The penalties were enforced by TLC judges, in the TLC’s own kangaroo court. That court was systemically biased against drivers, the cabbies allege. The judicial bias claim would have been the key issue for the jury, had the trial gone forward.
Of course, with the settlement, the trial will not go forward.
The settlement, though, is pretty good:
--Cabbies whose licenses were suspended will be paid $121.50 per day for the duration of their suspensions. About 500 cabbies were suspended and the average suspension lasted 62 days.
--Cabbies whose licenses were revoked will be paid an additional $26,000 each.
--The TLC will refund all fines paid during the course of Operation Refusal.

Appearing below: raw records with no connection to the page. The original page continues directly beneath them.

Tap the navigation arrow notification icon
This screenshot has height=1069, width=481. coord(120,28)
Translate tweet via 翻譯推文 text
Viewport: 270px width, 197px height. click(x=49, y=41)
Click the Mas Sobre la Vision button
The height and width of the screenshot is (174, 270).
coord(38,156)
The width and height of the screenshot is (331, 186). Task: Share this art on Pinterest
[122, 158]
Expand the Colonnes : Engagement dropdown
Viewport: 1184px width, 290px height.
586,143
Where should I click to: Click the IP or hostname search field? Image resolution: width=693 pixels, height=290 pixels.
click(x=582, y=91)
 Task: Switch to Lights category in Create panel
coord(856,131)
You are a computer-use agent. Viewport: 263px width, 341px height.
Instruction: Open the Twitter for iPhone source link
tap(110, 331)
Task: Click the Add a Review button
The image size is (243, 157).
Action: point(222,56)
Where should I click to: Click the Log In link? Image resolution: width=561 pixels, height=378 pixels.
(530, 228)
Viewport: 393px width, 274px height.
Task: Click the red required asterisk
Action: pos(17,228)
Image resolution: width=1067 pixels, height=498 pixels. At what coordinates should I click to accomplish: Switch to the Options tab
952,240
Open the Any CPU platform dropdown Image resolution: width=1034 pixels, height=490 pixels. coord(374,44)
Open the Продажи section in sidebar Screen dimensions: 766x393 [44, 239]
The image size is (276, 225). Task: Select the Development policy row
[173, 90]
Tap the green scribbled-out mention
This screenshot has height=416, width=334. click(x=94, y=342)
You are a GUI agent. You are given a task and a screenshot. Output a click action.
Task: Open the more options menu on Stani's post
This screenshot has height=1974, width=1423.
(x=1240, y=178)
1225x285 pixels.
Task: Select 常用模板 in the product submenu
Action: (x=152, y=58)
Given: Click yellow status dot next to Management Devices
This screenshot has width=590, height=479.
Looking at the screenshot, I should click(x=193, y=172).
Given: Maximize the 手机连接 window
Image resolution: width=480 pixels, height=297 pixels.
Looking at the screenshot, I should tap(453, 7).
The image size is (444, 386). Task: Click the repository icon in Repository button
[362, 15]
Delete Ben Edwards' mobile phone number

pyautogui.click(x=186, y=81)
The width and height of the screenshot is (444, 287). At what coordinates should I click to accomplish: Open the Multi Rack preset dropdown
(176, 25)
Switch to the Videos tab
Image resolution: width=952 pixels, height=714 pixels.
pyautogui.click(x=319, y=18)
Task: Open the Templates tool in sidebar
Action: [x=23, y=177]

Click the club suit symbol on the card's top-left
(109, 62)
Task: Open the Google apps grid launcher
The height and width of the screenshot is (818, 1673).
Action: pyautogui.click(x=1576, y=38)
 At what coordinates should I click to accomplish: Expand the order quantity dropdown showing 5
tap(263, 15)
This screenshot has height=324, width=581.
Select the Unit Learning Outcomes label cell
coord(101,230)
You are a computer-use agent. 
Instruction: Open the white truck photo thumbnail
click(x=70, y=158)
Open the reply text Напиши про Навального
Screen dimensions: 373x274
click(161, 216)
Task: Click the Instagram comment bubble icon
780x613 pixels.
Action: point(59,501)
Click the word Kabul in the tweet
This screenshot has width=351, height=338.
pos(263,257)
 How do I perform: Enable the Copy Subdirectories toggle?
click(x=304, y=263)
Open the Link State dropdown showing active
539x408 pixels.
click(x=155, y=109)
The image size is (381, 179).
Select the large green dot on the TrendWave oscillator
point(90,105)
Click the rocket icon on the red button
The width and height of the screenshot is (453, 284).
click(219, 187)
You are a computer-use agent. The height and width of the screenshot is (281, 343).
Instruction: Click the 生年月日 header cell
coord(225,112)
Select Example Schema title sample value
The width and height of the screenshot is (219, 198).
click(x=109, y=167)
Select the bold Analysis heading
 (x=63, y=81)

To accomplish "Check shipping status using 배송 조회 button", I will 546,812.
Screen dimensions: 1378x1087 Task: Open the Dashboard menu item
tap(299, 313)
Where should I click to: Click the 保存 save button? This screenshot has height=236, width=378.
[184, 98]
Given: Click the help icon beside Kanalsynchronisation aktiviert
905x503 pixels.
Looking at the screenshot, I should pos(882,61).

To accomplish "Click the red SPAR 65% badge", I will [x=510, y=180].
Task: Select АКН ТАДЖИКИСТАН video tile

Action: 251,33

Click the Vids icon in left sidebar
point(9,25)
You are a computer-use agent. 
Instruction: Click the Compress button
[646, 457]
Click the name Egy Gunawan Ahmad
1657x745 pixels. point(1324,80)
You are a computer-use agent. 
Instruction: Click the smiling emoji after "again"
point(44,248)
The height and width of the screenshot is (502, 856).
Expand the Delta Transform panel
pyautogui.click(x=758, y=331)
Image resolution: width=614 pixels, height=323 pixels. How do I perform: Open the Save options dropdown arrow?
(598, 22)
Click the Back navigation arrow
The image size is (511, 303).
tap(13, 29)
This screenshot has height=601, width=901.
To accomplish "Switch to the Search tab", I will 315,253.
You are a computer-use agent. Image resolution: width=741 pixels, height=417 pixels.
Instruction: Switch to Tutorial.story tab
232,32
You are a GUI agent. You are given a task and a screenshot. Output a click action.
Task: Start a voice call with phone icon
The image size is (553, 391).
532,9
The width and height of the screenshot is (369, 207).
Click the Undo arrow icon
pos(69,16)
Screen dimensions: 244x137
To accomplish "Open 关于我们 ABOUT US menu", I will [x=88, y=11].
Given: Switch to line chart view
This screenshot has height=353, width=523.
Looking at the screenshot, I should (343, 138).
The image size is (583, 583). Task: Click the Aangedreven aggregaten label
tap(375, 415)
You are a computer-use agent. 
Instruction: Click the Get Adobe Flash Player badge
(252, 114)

--The City will pay the cabbies attorneys’ fees and court costs.
The settlement received some press attention, both locally and nationally via the AP.
Here is a compendium of the coverage:
NEW YORK DAILY NEWS
Hacks pick up 7M in ride-bias battle
The city agreed yesterday to a $7 million settlement with more than 500 cabbies who charged their licenses were improperly suspended for refusing to pick up minority passengers.
A federal judge in Brooklyn had already ruled the policy of confiscating the hack licenses of medallion cab drivers without a hearing was unconstitutional.
After actor Danny Glover publicly complained in November 1999 that he had trouble hailing a cab because he's black, the NYPD launched a crackdown against drivers, using undercover cops trying to hail cabs.
"They threw out the Constitution so they could look good on a hot-button issue," said cabbies' lawyer Daniel Ackman.
Under the settlement, the city will pay drivers $121.50 for each day they were suspended and $26,000 to each driver whose license was revoked while the policy was in effect from November 1999 to April 2002.
"The settlement addresses an enforcement policy that was in place for a limited time nearly seven years ago," Taxi and Limousine Commission Chairman Matthew Daus said in a statement.
He noted that recent tests found a 97% driver-compliance rate in pickups.
NEW YORK POST
'STUNG' HACKS WIN
By JEREMY OLSHAN
After letting the meters run for six years, the city yesterday agreed to settle a federal class-action lawsuit and pay 100 cabdrivers whose hack licenses were revoked during an aggressive sting operation.
The drivers were targeted as part of Operation Refusal, in which undercover agents posed as minority passengers trying to hail a cab.
Each driver will get $26,000 as part of the settlement.
The lawsuit accused the city's Taxi and Limousine Commission of removing their licenses without a hearing.
But that punishment is normally reserved only for a third offense. Another 500 drivers, whose licenses were suspended an average of 62 days, will receive $121.50 per day, making the total settlement worth $6.3 million.
Beginning in 1999, after actor Danny Glover complained about bias among cabbies, the penalty enforcement was changed to include instant revocation.
"A fair hearing was impossible, as the judges were hired, fired, and paid for by the TLC," said Daniel Ackman, attorney for the drivers.
Operation Refusal is still in effect, although the penalties are now fines for the first two offenses.
NEW YORK SUN
City To Settle Lawsuit Brought by Cab Drivers Caught in TLC Stings
By JOSEPH GOLDSTEIN - Staff Reporter of the Sun
March 7, 2006
The city will pay more than $6 million to settle a lawsuit brought by about 500 cab drivers who claim they were punished unfairly amid allegations they avoided black customers and refused fares.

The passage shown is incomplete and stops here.